Windows, Unicode file names and C++

asdf

I have an old C++ command-line application, originally POSIX-only, which I want to port to Windows. The application:

Uses char* and std::string everywhere, not wchar_t* or std::wstring. It also uses a regular main (main(int argv, char** argv)).
Reads argv directly instead of calling GetCommandLineW().
Uses the standard C++ APIs (ifstream, ofstream) to access files, sometimes also the C APIs. I've already made sure that files are always opened in binary mode. This is an application which reads from file or stdin, transforms the contents and writes to file or stdout.
Will not have to use any Windows-specific APIs except _spawn* as a replacement for fork() + exec*().

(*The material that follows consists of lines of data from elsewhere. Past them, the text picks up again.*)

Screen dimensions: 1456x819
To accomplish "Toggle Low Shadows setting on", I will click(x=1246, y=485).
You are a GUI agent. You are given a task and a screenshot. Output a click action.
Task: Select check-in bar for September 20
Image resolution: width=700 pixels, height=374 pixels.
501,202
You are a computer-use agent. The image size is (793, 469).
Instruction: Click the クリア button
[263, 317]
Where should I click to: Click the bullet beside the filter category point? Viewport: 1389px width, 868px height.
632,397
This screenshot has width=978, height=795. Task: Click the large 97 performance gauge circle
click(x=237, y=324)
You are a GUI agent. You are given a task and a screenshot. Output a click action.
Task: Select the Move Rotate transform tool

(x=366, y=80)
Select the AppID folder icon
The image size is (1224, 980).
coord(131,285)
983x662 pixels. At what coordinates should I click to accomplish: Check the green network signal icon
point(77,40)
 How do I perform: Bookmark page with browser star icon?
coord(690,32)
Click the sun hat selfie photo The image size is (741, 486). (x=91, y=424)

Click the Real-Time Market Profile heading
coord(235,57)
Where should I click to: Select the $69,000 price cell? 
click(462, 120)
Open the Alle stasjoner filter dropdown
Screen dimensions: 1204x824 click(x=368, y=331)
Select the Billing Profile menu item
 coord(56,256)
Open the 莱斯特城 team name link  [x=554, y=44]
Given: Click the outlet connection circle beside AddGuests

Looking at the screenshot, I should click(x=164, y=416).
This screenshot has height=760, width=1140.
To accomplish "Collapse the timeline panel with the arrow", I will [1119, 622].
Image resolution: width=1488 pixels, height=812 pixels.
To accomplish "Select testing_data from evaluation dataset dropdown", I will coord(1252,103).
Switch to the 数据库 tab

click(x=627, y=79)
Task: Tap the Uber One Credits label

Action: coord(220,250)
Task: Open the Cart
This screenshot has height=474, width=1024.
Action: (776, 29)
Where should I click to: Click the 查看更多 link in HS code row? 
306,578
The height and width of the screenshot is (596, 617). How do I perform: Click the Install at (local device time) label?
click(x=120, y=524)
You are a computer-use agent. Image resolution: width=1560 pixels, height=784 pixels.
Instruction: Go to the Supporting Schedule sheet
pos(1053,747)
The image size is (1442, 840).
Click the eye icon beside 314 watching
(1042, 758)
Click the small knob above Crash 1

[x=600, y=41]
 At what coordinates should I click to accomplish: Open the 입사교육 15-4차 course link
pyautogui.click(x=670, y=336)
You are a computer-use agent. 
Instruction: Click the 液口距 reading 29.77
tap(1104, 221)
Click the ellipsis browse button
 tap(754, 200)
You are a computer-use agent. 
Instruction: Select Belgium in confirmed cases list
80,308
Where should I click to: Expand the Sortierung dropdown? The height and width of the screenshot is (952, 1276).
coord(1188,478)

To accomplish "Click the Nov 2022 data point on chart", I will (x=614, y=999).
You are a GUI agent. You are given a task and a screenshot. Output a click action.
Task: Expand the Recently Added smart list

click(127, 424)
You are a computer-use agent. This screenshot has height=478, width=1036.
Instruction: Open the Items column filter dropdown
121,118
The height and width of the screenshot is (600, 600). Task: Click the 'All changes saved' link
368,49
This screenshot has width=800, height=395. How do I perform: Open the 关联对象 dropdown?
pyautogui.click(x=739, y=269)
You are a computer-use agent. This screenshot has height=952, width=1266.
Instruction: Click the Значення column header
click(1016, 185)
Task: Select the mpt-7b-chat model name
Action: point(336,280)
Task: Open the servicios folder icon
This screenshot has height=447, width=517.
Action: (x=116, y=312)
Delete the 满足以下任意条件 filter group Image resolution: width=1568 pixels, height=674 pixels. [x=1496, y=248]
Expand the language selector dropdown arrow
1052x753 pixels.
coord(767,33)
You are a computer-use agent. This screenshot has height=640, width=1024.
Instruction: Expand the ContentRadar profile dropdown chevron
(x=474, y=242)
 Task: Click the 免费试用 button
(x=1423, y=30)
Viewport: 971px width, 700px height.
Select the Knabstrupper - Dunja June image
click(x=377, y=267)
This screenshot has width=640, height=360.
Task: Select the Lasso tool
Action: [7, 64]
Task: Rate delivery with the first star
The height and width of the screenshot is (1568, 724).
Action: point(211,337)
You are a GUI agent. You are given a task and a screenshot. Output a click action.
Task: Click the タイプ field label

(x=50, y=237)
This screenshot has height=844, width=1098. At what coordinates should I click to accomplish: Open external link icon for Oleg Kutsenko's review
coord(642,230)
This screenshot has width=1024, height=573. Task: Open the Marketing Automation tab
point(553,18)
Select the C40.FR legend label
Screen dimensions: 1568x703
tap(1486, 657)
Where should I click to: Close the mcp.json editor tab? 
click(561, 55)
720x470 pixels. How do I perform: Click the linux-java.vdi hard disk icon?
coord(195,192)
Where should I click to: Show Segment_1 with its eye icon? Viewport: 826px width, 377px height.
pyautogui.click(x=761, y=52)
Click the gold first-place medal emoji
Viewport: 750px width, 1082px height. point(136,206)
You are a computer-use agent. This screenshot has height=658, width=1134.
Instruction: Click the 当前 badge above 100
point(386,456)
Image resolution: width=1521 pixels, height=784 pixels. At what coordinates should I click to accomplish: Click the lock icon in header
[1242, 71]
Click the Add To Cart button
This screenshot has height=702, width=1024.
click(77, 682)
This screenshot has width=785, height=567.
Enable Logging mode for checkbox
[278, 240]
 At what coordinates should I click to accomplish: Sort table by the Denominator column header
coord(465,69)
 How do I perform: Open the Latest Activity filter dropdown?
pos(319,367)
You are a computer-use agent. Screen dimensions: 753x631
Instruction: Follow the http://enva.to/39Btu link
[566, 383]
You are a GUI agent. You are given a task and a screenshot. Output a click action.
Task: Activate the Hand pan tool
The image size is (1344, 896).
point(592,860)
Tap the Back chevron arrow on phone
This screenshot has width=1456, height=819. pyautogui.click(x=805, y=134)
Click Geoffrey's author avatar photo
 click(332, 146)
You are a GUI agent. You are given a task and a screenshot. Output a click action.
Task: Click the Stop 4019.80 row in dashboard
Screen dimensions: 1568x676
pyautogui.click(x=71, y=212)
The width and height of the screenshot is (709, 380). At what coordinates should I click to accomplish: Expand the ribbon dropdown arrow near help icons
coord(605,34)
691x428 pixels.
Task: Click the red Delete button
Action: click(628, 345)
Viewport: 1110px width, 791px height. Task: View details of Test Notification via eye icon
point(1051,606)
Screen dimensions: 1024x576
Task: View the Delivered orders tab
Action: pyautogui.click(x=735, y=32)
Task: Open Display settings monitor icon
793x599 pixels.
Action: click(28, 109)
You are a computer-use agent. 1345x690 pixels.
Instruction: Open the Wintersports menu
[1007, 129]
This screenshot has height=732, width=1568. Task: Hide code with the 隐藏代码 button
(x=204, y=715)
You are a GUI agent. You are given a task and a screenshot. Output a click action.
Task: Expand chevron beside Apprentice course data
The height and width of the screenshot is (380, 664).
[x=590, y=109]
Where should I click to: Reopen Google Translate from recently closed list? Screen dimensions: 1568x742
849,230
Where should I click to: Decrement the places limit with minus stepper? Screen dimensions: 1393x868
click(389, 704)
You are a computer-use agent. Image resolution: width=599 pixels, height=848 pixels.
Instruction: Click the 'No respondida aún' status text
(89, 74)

Will my application be able to handle Unicode in file names correctly? Or will it behave differently than expected?

_{Or to put it another way: If I'm Doing It Wrong™ consistently, will Windows magically do the right thing?}

Gąska

@asdf As long as you don't have any non-English characters anywhere, you should be good.

Serious answer: either use WinAPI, or change all strings and streams to wstrings and wstreams and pray for it to work for you.

skotl

@asdf Unlikely without switching away from char * for anything that handles a filename.
You may well get away with it but any unicode character with a zero byte in it will get treated as the EOS marker.
You mentioned that the file is processed as binary data - do you read text from the file at all?
If not then hopefully you just need to worry about getting the strings from the command line to the open statement, unmolested.

asdf

@skotl said in Windows, Unicode file names and C++:

You may well get away with it but any unicode character with a zero byte in it will get treated as the EOS marker.

Hm, are you sure Windows doesn't convert the argument encoding for argv? Because that's what some SO answer I read yesterday suggested.

asdf

@skotl said in Windows, Unicode file names and C++:

You mentioned that the file is processed as binary data - do you read text from the file at all?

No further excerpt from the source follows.